By September 2021, I was ready to file the papers again. Again, many promises to change and quit drinking, stop talking to other people, and some changes being made. Unfortunately, we had to do some major renovating to our home, which has saddled us with a lot of debt. I tried to work on myself in individual counseling (which was more of a coworker with the counseling credentials chatting with me for free), and each conversation always showed me the key to my happiness is to get out of my marriage. While I still love my husband, I know I’m supposed to love myself more. It was my love for him that made me try marriage counseling to begin with. I don’t think he ever bought into it as much as I did because the counselor was shining light on the glaring disparities of our marriage. While no marriage will ever be 50/50 (nor will it be 100/100), the other party should be helping their partner by putting in the extra when needed. Rather than listen and actively try to make changes, he doubled down and said we were “attacking” him and that because the counselor was female, we were all just a bunch of man-hating feminists.

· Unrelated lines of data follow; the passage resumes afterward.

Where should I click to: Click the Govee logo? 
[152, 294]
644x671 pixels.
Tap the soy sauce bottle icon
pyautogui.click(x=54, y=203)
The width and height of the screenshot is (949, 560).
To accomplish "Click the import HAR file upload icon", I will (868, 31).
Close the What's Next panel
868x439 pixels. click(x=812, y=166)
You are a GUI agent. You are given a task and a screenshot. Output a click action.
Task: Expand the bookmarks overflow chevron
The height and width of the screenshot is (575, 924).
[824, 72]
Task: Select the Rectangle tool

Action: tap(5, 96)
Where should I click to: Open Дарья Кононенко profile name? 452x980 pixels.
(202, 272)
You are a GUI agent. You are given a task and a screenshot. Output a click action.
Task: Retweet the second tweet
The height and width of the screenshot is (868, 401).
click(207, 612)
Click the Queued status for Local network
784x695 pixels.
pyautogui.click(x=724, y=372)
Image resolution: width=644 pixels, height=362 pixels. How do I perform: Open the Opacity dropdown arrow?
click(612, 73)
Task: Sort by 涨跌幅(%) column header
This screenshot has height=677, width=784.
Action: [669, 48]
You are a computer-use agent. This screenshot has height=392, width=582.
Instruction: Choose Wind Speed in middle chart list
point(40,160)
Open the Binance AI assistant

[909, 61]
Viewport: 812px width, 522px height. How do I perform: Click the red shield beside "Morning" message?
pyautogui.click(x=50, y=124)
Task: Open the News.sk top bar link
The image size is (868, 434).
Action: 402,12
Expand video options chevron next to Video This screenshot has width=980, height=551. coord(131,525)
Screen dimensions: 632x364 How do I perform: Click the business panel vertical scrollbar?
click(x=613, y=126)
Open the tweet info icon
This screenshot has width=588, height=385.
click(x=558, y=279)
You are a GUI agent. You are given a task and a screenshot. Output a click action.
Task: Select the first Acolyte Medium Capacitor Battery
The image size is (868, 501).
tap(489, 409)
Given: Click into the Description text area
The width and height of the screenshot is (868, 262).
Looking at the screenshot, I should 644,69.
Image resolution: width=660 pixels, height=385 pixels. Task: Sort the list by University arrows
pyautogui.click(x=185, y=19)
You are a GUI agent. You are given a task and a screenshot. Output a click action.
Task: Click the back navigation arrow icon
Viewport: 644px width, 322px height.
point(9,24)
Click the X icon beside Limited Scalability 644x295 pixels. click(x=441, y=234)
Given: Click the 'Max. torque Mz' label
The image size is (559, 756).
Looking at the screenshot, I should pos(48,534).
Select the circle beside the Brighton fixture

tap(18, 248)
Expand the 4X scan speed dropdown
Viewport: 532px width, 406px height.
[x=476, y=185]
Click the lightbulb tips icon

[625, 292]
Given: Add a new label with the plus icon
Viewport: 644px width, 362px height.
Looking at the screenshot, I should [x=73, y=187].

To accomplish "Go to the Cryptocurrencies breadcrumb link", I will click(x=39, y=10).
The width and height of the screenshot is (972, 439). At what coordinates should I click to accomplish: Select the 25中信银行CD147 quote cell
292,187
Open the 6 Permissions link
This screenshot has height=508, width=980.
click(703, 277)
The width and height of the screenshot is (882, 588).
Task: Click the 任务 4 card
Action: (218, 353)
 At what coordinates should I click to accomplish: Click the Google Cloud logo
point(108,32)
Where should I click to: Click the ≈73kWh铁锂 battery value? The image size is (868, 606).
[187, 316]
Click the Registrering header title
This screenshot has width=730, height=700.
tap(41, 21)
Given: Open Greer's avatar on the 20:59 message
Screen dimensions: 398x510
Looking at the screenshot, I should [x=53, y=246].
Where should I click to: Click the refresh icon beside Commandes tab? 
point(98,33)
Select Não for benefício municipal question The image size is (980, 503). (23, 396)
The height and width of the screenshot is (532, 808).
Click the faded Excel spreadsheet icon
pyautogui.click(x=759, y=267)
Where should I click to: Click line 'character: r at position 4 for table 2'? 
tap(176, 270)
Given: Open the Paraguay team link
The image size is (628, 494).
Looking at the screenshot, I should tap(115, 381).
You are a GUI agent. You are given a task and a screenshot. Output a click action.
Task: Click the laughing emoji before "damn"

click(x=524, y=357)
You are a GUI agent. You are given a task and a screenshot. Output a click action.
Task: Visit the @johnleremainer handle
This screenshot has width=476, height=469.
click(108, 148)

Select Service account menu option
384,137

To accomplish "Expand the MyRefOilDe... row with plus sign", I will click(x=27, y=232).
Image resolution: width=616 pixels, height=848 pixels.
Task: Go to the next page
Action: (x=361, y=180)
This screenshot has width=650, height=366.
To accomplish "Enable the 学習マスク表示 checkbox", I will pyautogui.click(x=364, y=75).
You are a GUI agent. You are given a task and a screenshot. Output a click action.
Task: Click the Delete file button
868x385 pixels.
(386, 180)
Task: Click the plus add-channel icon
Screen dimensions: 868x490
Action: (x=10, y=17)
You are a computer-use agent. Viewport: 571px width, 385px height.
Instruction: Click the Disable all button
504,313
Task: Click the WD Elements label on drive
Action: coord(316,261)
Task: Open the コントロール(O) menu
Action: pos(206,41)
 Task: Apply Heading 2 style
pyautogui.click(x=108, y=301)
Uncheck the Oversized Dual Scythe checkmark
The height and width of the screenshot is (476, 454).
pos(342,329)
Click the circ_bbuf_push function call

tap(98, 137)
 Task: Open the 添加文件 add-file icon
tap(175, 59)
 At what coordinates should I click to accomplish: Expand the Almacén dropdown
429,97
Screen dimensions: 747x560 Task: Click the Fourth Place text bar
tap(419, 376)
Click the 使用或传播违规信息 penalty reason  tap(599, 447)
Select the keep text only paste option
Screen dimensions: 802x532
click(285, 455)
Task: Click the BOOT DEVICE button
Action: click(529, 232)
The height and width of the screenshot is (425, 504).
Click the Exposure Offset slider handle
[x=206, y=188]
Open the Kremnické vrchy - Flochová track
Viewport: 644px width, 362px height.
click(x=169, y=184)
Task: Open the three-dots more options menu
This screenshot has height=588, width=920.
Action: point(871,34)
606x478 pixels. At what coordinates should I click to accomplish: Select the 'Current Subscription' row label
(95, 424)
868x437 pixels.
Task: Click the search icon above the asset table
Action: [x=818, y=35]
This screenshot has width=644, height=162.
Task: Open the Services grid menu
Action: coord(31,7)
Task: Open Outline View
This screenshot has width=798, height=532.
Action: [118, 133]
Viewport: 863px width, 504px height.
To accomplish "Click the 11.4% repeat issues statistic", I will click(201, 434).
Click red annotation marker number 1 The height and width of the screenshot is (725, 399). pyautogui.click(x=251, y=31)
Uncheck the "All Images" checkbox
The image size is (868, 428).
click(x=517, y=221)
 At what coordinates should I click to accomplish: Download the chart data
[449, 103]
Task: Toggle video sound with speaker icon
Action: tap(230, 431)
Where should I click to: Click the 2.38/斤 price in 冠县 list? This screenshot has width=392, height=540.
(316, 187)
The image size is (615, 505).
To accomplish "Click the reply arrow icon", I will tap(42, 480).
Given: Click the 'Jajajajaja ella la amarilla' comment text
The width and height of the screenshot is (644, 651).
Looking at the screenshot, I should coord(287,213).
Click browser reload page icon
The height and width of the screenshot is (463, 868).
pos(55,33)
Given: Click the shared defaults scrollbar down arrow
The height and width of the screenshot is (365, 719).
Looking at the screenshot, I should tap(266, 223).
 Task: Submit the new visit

I’ve been putting in so much more, and for so much longer; not that it is a contest. However, I’ve built up so much resentment for how much effort I’ve put in, and how little he has. I feel like the times where he should have shown up for me, I have been left high and dry. I don’t want to divulge specifics, but there were so many instances where it should have been him, and I had to rely on someone else; or even myself.
Reflecting back on all of the counseling of 2022, it was like watching a train approaching someone tied to the tracks. Nobody is ever going to “win” in a situation where it is just toxic all the time. I’m not the best version of myself, and my kids are seeing this real-time. I tell them in our times alone that they need to find someone who treats them better and prioritizes them. I’m struggling to prioritize me, but as I work more, I’m finding that I am going to land on my feet and will be okay. I just have to know that everything unfolds as it should, and I need to trust that things are going the way they are supposed to.
Still, due to lack of finances and how expensive everything has become, and largely the fear of not being able to care for my children on my own, I’ve stayed. Stayed in a place where I feel no love, feel like I’m unseen, unheard, and remain unappreciated. I’m not sure how much longer I can hold on. I’m reminded of a quote from a book called “The Perks of Being a Wallflower” by Stephen Chbosky that says “you accept the love you think you deserve.” It’s not a closely guarded secret that I grew up in a very loveless home where it was loud, scary, violent, and full of darkness and dark energy. I’ve allowed myself to carry some of that darkness into my adulthood and I am now going to let it go. I’m letting go of my pain and trauma from my childhood. I’m letting go of the sadness I’ve carried with me. I’m allowing myself to be loved in a way I never could imagine, and it’s starting from within me. I need to love me more than the fear I have allowed myself to stay stuck in.
I know 2023 will be my year of rebirth, renewal, and renovations within myself and my life.